Stella is convinced that Levi is her soul mate. Why else would she literally ache for him when they are apart?
After all, the heart never lies . . . does it?
Excerpt
“The death’s been made official. That’s it.”
“Are you sure?” my mother whispers. I keep my breath steady. I don’t want them to know I’m awake.
“Positive. Family went in to say their good-byes. I just got off the phone. They pulled the plug.”
“And, will she…?” My eyes pop open. The shadows of my hunched mother and Dr. Belkin stretch over the wall of my hospital room.
The cardiac monitor beeps softly, once, twice, three times. “That’s the plan.”
CONFIDENTIAL
St. David’s Healthcare: Confidential Document
This information is subject to all federal and state laws regarding confidentiality and privacy and to the policies and procedures of St. David’s Healthcare regarding patient information. Any unauthorized use, disclosure, or reproduction of this information is strictly prohibited.
Transplant NTE |
CROSS, STELLA M. |
*Preliminary Report*
Document type: |
Transplant NTE |
Document status: |
Auth (Verified) |
Document title: |
Pre–Heart Transplant Note |
Performed by: |
Belkin, Robert H. |
Verified by: |
Belkin, Robert H. |
*Preliminary Report*
Pre–Heart Transplant Note
Patient: |
Stella Cross |
Age: |
17 years |
Sex: |
Female |
Associated diagnosis: |
Acute cardiomyopathy |
Author: |
Belkin, Robert H. |
Basic Information
Reason for visit: Measurable deterioration of the myocardium; dilated & dyspnea with peripheral edema
Transplant diagnosis: Transplant match
Transplant type: Deceased donor heart transplant
Allergies: Amoxicillin
Blood consent signed: Y
History of Present Illness
Acute cardiomyopathy potentially leading to heart failure; irregular heartbeat; risk of sudden cardiac death
I was fifteen when my heart betrayed me. Like with all truly masterful betrayals, I didn’t see it coming.
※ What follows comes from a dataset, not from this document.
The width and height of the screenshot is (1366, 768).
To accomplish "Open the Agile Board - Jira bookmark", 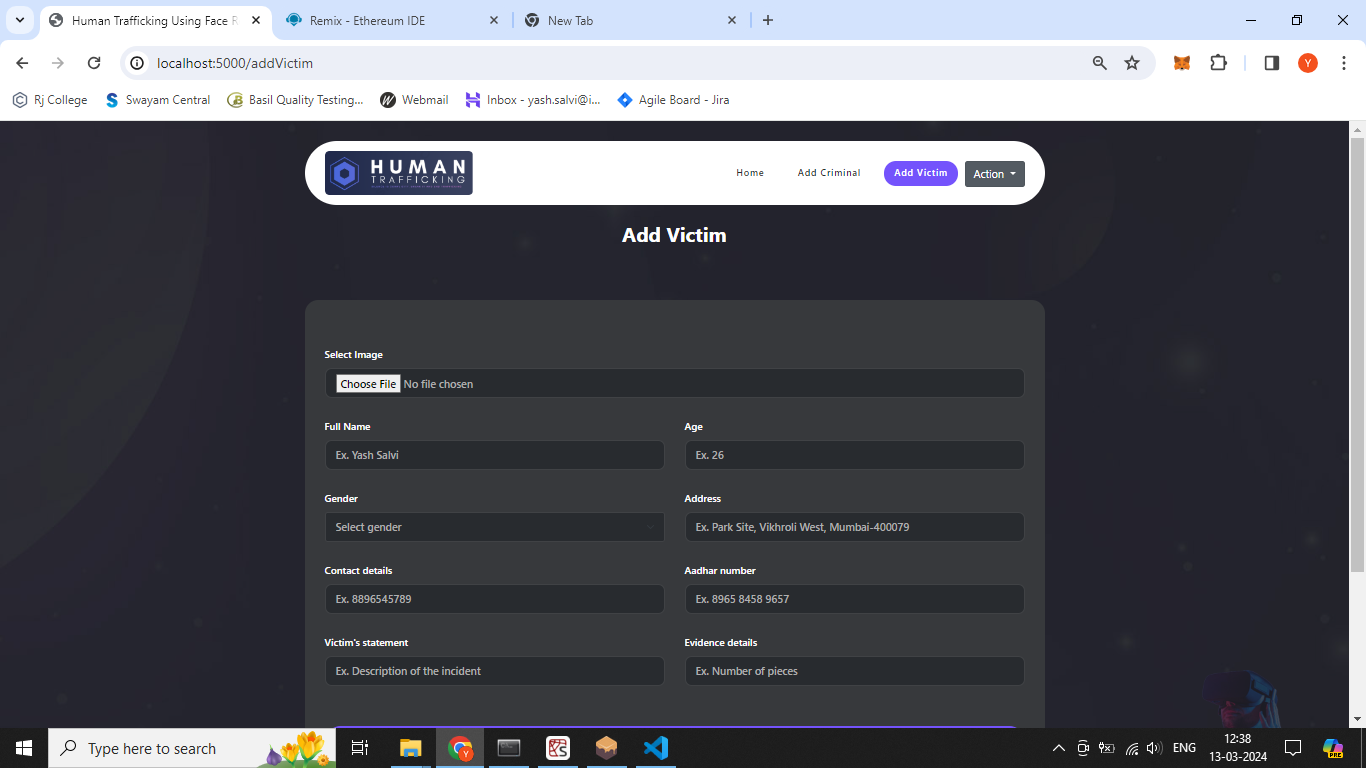I will click(673, 100).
I had my eye trained on the outside world—bad grades, horny teenage boys, college admissions—and all the while the real danger was lodged square between my rib cage and spine. It hatched its plan, welcomed the poison in like a Trojan horse that pumped the disease through every artery, atrium, and valve until it turned my whole body against me.
That was two years ago. Life really isn’t fair.
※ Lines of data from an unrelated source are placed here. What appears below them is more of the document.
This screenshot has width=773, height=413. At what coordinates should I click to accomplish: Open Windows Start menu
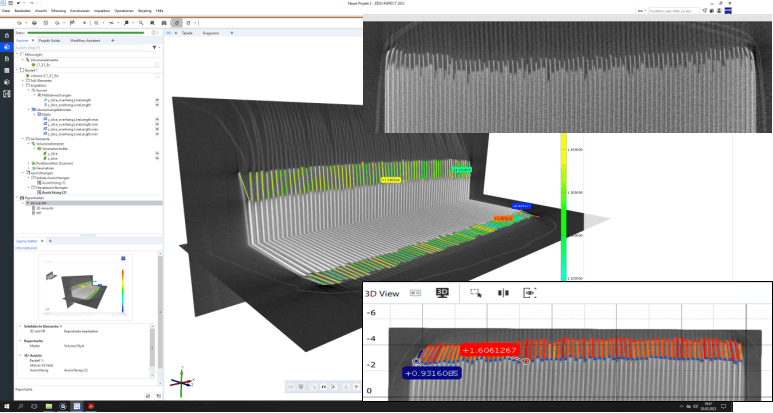click(6, 407)
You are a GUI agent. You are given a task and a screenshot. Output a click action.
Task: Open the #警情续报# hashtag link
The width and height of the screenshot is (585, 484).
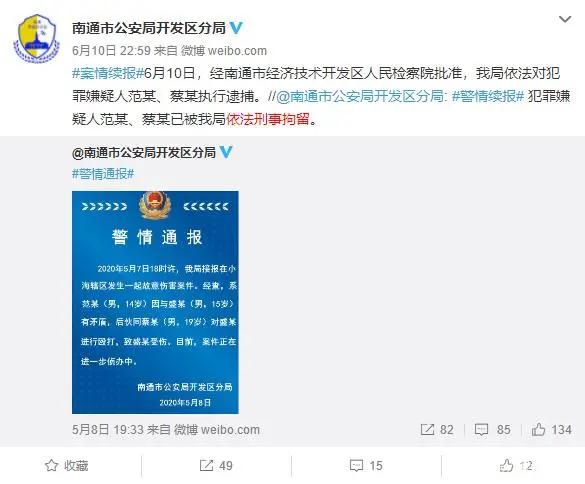coord(488,96)
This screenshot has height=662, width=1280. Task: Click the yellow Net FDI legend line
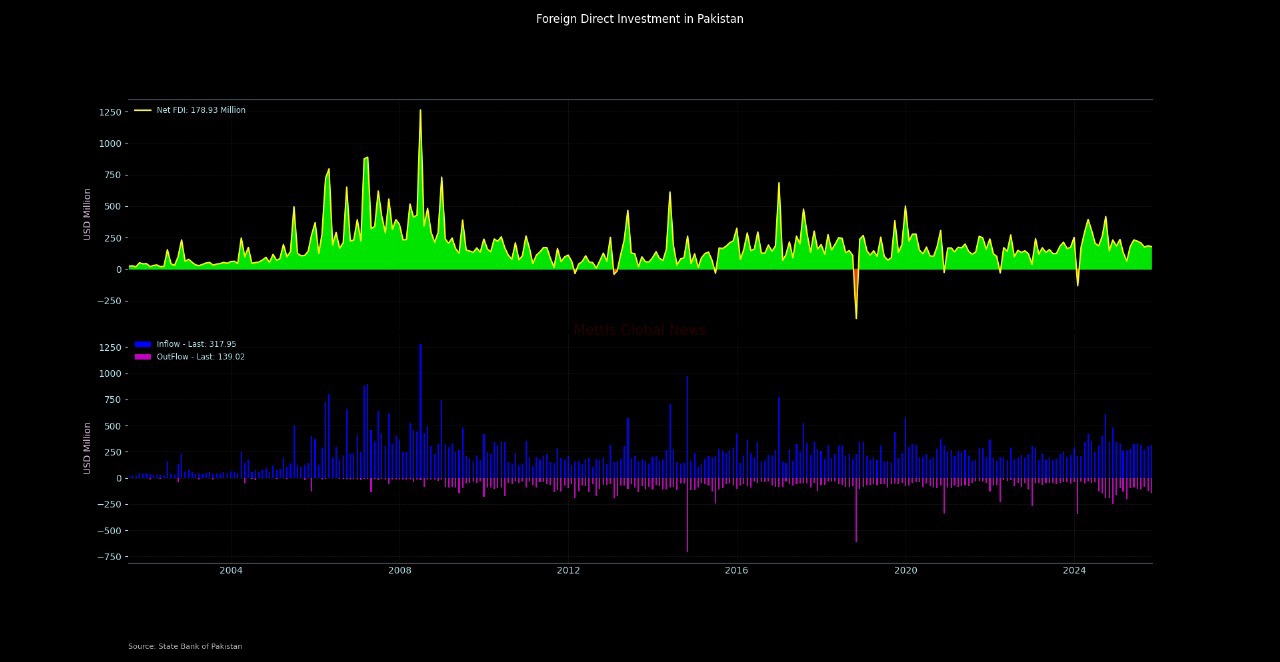pyautogui.click(x=142, y=110)
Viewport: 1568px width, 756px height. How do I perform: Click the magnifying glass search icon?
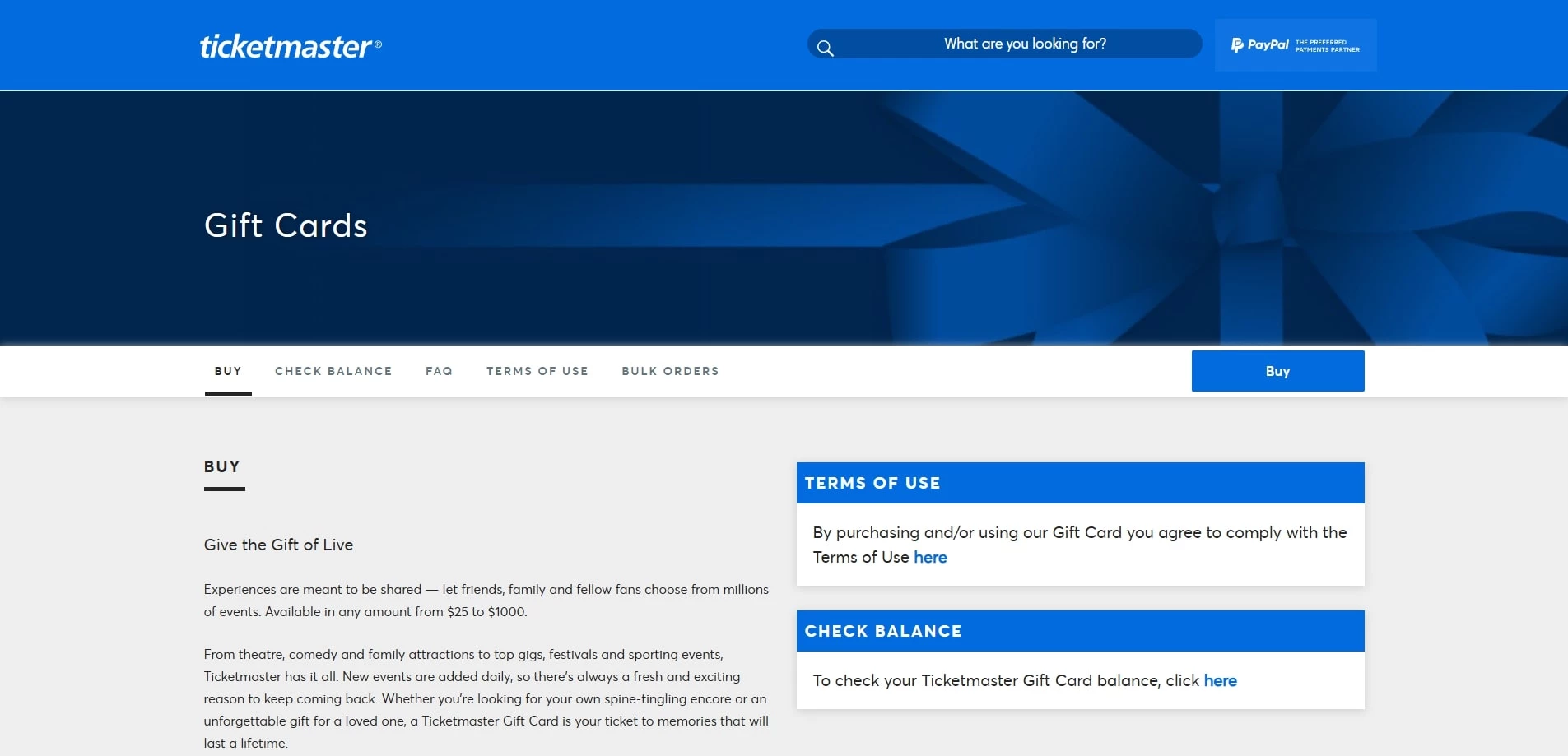(x=825, y=48)
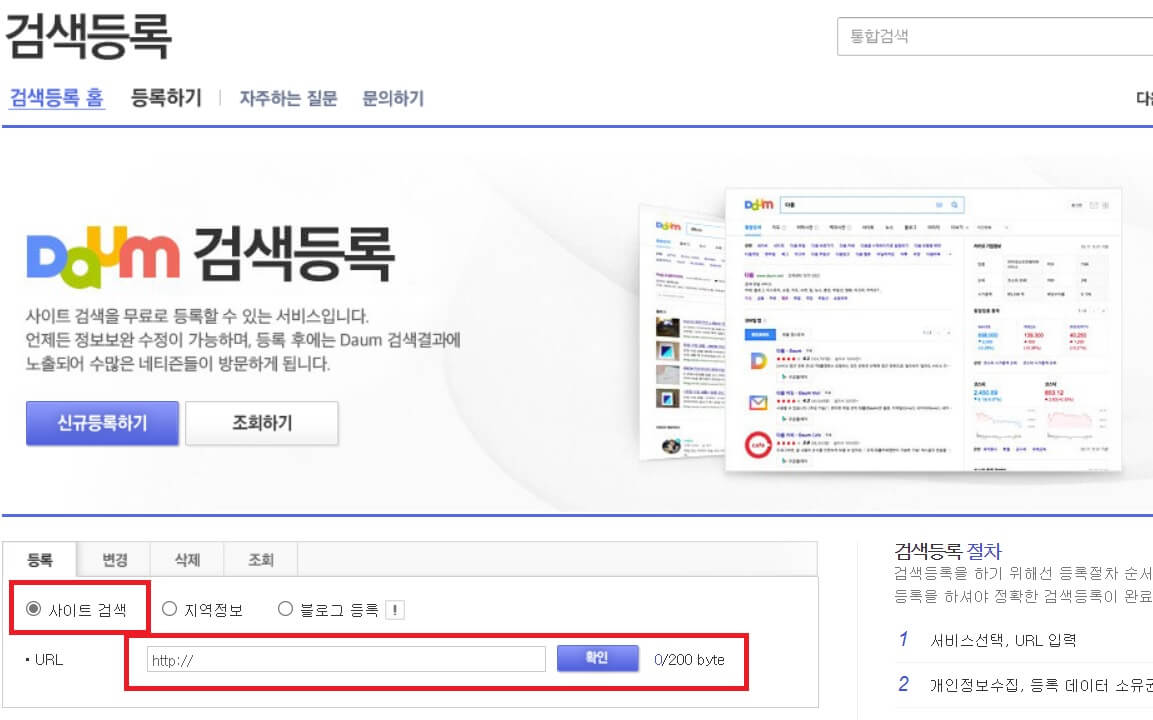Image resolution: width=1153 pixels, height=720 pixels.
Task: Switch to the 변경 tab
Action: pos(113,560)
The hospital bed mattress squeaks beneath me as I try to wriggle my way upright, digging my heels into the paper sheets. Even that makes me tired. I feel my breath get short and wait, still, until my pulse slows. A Bachelor rerun blares in the background. I’ve been on a two-day bender—the hospital only gets a handful of channels—and I’m holding out hope that DeAnna wins this season, only I’m not sure I’ll be around long enough to find out. I suppose I can Google it, but even the thought of that feels self-defeating.
I’ve been joking with Mom that I’m contestant material now. My athletic five-foot-nine frame has shrunk to a frail 112 pounds, burning calories overtime to keep the rest of my body functioning. Turns out not dying takes a lot of work.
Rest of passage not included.